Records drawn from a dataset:
┌──

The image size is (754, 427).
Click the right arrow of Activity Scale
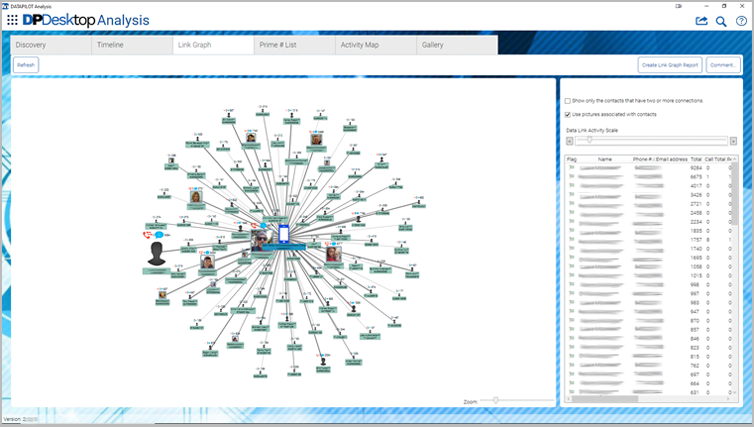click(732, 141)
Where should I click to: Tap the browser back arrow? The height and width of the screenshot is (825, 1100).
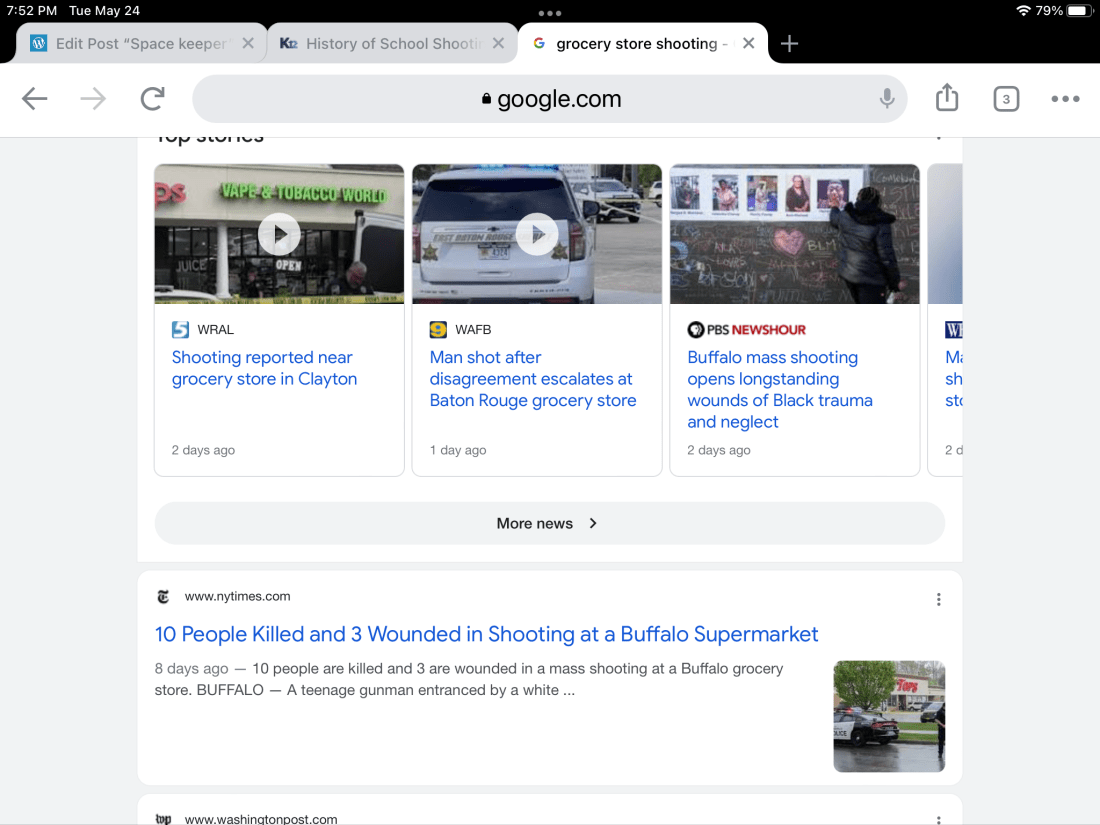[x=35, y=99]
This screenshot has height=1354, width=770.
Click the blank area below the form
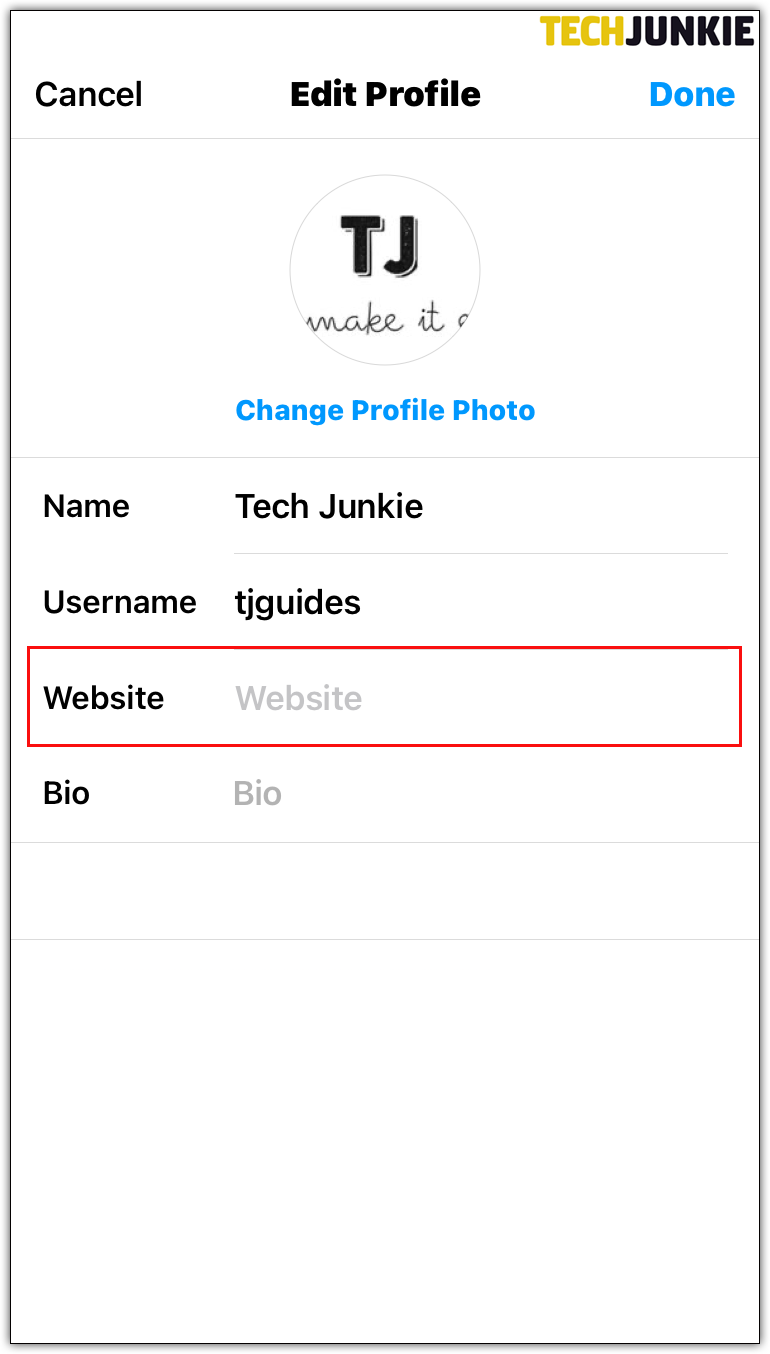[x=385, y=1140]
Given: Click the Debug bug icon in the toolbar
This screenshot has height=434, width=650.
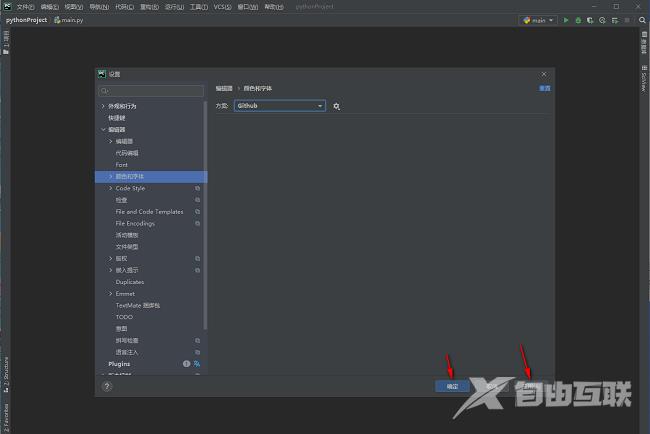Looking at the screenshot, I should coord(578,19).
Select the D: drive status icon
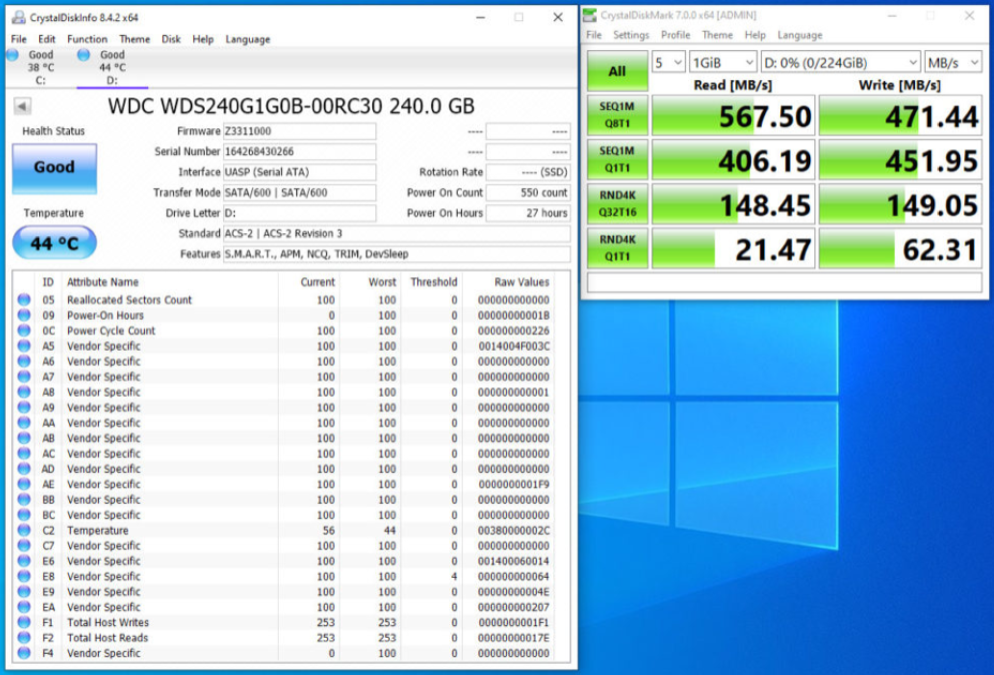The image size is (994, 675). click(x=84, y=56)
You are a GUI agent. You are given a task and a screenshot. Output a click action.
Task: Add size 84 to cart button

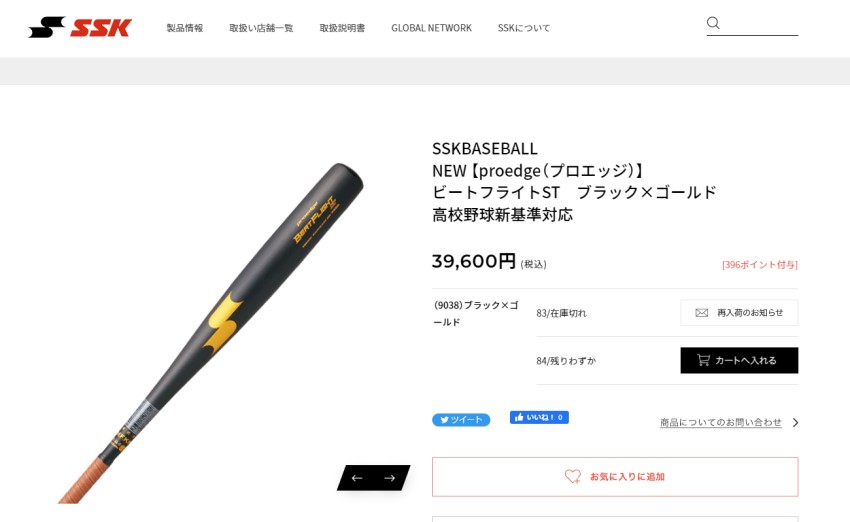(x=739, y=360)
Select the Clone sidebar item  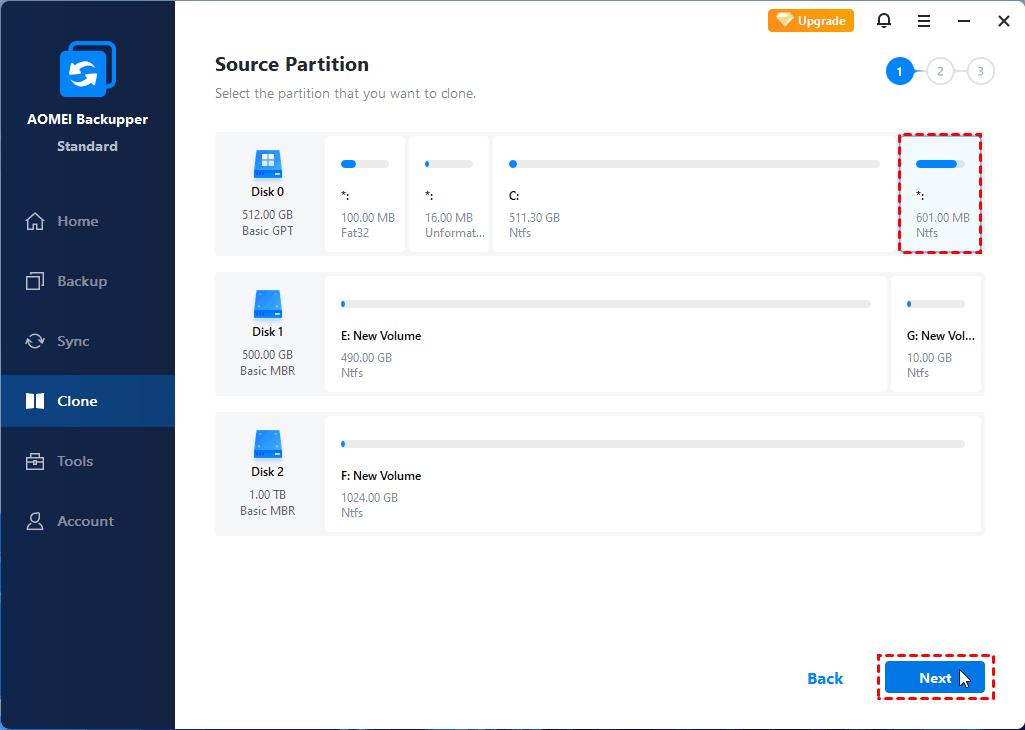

└──

None of the pictures should appear, though every line of the data above must be reproduced exactly.

TASK ANSWER:
The image size is (754, 427).
Click the right arrow of Activity Scale
click(732, 141)
Where should I click to: Tap the browser back arrow? The height and width of the screenshot is (825, 1100).
[x=35, y=99]
This screenshot has height=1354, width=770.
Click the blank area below the form
[x=385, y=1140]
Given: Click the Debug bug icon in the toolbar
This screenshot has height=434, width=650.
Looking at the screenshot, I should coord(578,19).
Select the D: drive status icon
The image size is (994, 675). click(x=84, y=56)
You are a GUI agent. You are given a task and a screenshot. Output a click action.
Task: Add size 84 to cart button

(x=739, y=360)
Select the Clone sidebar item  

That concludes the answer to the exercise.